American software company

HackerEarth is a software company headquartered in San Francisco that provides enterprise software that assists organizations with technical hiring. HackerEarth is used by organizations for technical skill assessments and remote video interviewing. In addition, HackerEarth also has built a community of over 4 million developers. HackerEarth has raised $11.5 million in funding over three rounds. Currently, more than 750 customers worldwide use its technical coding assessments platform, including Amazon, Paypal, Walmart Labs, Thoughtworks, Societe Generale, HP, VMware, DBS, HCL, GE, Wipro, Barclays, Pitney Bowes, Intel, Hitachi, and L&T Infotech. HackerEarth is backed by GSF Global and Angelprime.

== History ==
=== Early years ===
Founded in November 2012 by Indian Institute of Technology Roorkee alumni Sachin Gupta and Vivek Prakash, HackerEarth began as MyCareerStack a social interactive platform geared toward technical interviews. Initially, the learning platform was aimed at leveling the playing field for technical interviews for campus students with tutorials on concepts in programming, blogs, interview questions, an online code editor, and a discussion forum.

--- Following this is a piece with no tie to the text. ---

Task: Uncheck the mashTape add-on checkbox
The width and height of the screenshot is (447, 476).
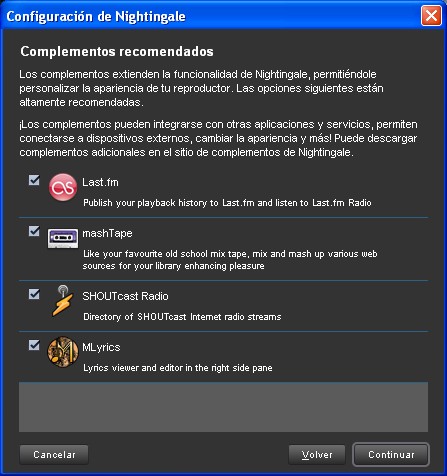Action: point(34,231)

Later, Sachin and Vivek pivoted the idea to creating an automated technical assessment software product and launched it in February 2013. Two years later, HackerEarth launched its innovation management software and an upgraded version was released in early 2018.

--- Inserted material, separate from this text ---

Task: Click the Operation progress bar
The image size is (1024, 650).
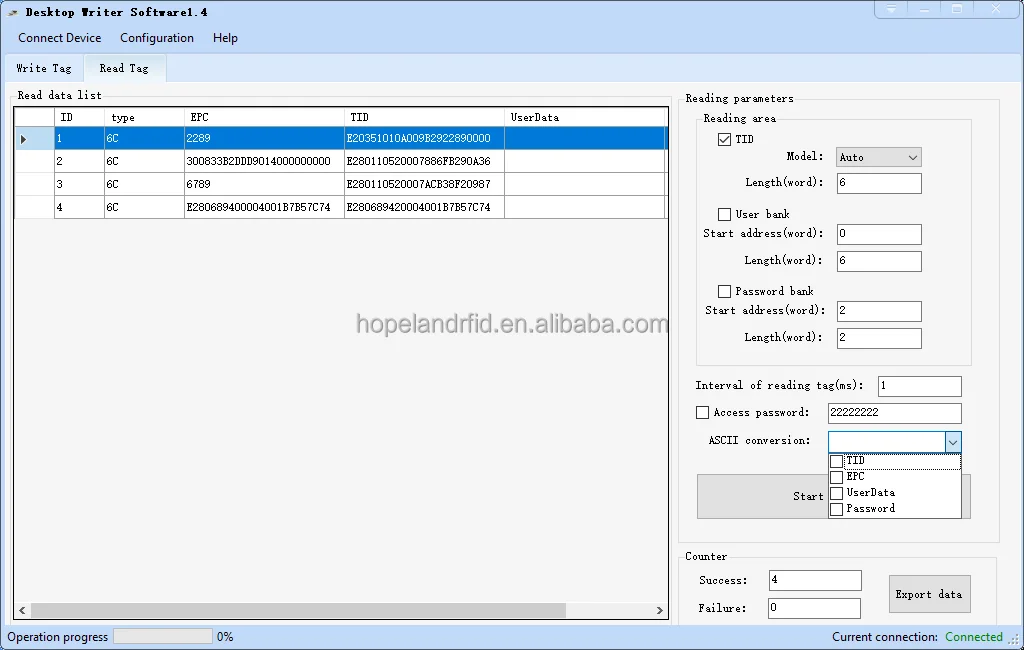Action: click(162, 636)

=== Growth and funding ===
The start-up was part of the first batch of GSF Accelerator in 2012, and it later secured $500,000 from early-stage investor Prime Ventures. The Bangalore and California-based company raised $4.5 million in a Series A round funding led by DHI Group Inc. with participation from Prime Ventures and Beenext in February 2017. In December 2018, HackerEarth secured the next round of funding. The Jo Hirao Office led the Series B funding for a total value of $6.5 million.

HackerEarth raised a total of $11,500,000 in funding over three rounds.

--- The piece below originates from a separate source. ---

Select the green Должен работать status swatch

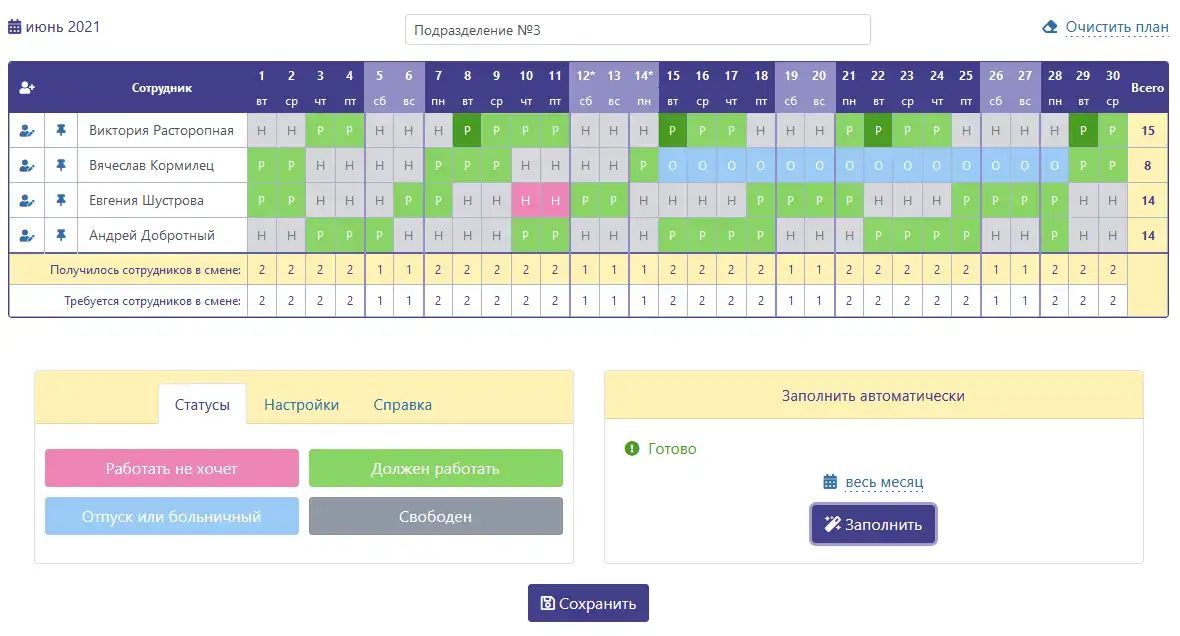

The company is headquartered in San Francisco, California.

== Products and services ==
=== HackerEarth Assessments ===
HackerEarth Assessments is an ISO certified coding assessment platform that helps organizations hire developers using automated technical coding tests. The proprietary tech assessment platform vets technical talent through skill-based evaluation and analytics.

=== Facecode ===
Facecode is HackerEarth's video interview software for hiring developers.

=== Remote hiring solutions ===
HackerEarth helps organizations remotely source, assess, interview, and hire for developer roles worldwide.

=== Contests ===
HackerEarth Contests include hackathons, programming challenges and coding competitions for developers and companies. One of HackerEarth's hackathon contests in May 2023 attracted significant press attention in Korea after the top three places were won by students from North Korean universities Kim Chaek University of Technology and Kim Il Sung University.

=== Practice ===
HackerEarth Practice offers programming tutorials and practice problems for developers on topics such as data structures, algorithms, math, Python, and machine learning.

=== HackerEarth Student Ambassador ===
The HackerEarth University Ambassador Program is a platform for students to run programming clubs in their universities.

== Criticism==
- HackerEarth does not allow the deletion of accounts, it is merely possible to "deactivate" accounts.